When the golden era of bodybuilding came, the rules seemed very simple. To have big muscles, you had to eat as much as possible. In fact, this belief still persists in some circles today. However, doctors and nutritionists have a completely different opinions on this subject.
Of course, no one disputes the fact that a caloric surplus is necessary. After all, the body must have the energy to rebuild damaged muscles. However, this does not mean that the size of such a surplus does not matter. On the contrary! Lack of control over the number of calories consumed may affect muscle development and the appearance of fat tissue. This, in turn, is not recommended when it comes to figuring sports.

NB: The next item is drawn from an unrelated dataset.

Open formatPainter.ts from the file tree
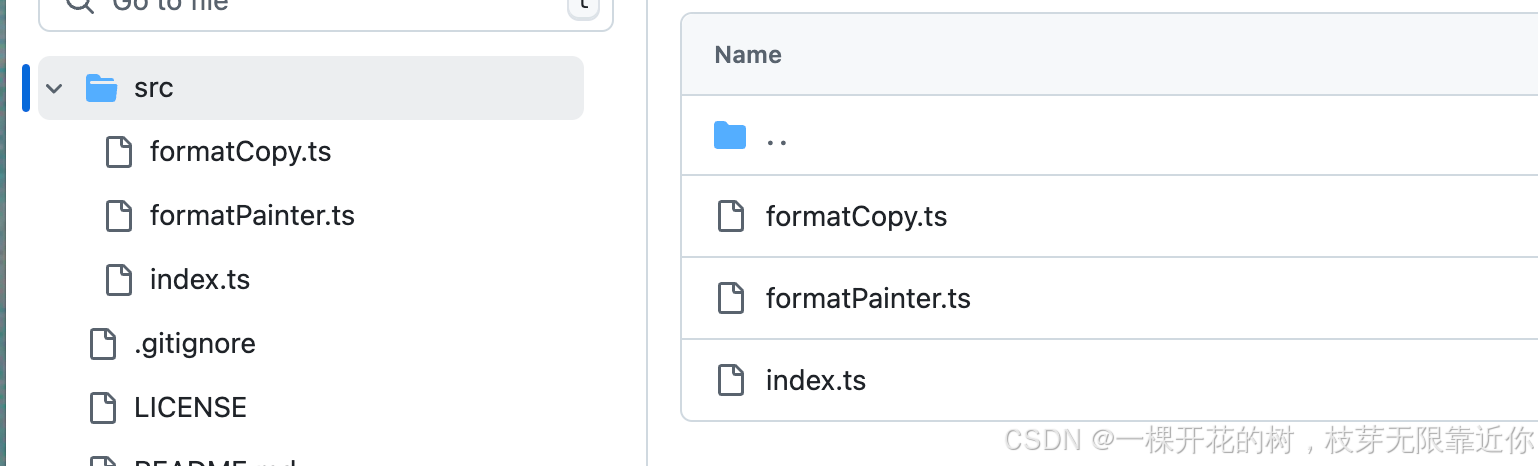The height and width of the screenshot is (466, 1538). [x=252, y=216]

The caloric surplus must be at a certain level. Some nutritionists suggest that adding about 300-500 calories to your AMR is entirely sufficient. However, this problem can be a bit more complex. Why? Because the recommended amount of caloric surplus depends on the level of fitness. If someone is just starting out in strength sports, their body will gradually respond to new stimuli. Therefore, in the case of beginners, the surplus may be slightly higher.
Experienced athletes, on the other hand, already have a slightly different metabolism. In their case, increasing the supply by the mentioned 500 calories may result in fat gain. However, most athletes would prefer to avoid this. Therefore, such people should use a slightly different solution to add about 5-10% of calories to their AMR balance. So if someone consumes 3000 calories, it will be an additional 150-300 calories. Such a surplus will ensure the development of muscle mass, but at the same time, will not significantly affect the formation of body fat.
What foods are worth using to create a caloric surplus?
When creating a menu, it is necessary to take care of the quantity and the quality of the products consumed. Naturally, a caloric surplus can be developed in various ways. Even so-called junk food will allow you to achieve a positive energy balance. However, the overall impact of such a diet on health will already be highly damaging. So what is worth remembering?
The first important aspect will be an increased supply of complex carbohydrates. Admittedly, there are mixed opinions about carbohydrates among nutritionists. Very often, they are accused of causing fat gain. Indeed, people seeking to lose weight should limit the number of sugars consumed. However, such a recommendation does not make much sense in a diet aimed at creating a calorie surplus. Why? Because carbohydrates stimulate the production of glycogen, which is an absolutely crucial compound for the proper functioning of muscles. Its possible deficiencies can lead to muscle weakness, negatively affecting your overall strength levels during training. For this reason, you should not be afraid of an extra serving of rice or pasta in your daily menu.
Fats are an essential part of a balanced diet, so a small surplus is advisable in their case as well. Why only a little? Because fats are the most calorific type of macronutrient. Just 1 gram of fat provides our body with as much as 9 calories. For comparison – 1 gram of protein and 1 gram of carbohydrates is equivalent to about 4 calories.
For this reason, it is essential to make sure that they do not cause too much caloric surplus. What is clear, athletes should bet only on foods rich in healthy fats. These will include fish, seafood, nuts, and olive oil.
As for protein – the matter is obvious. It is the basic building block of our muscles and, at the same time, the critical element of every athlete’s diet. Therefore, even with a calorie surplus, you should ensure a protein supply of about 1.5-2.0 grams per kilogram of body weight.
Summary
Caloric surplus and regular strength training are two essential factors for muscle mass development. Of course, it is necessary to remember that such a surplus should not be too large. Otherwise, apart from muscles also fat tissue will grow. This, in turn, is not a desirable phenomenon. Therefore, active people should aim for a caloric surplus of about 5-10% compared to the basic AMR. In the case of beginners, this surplus may be slightly higher.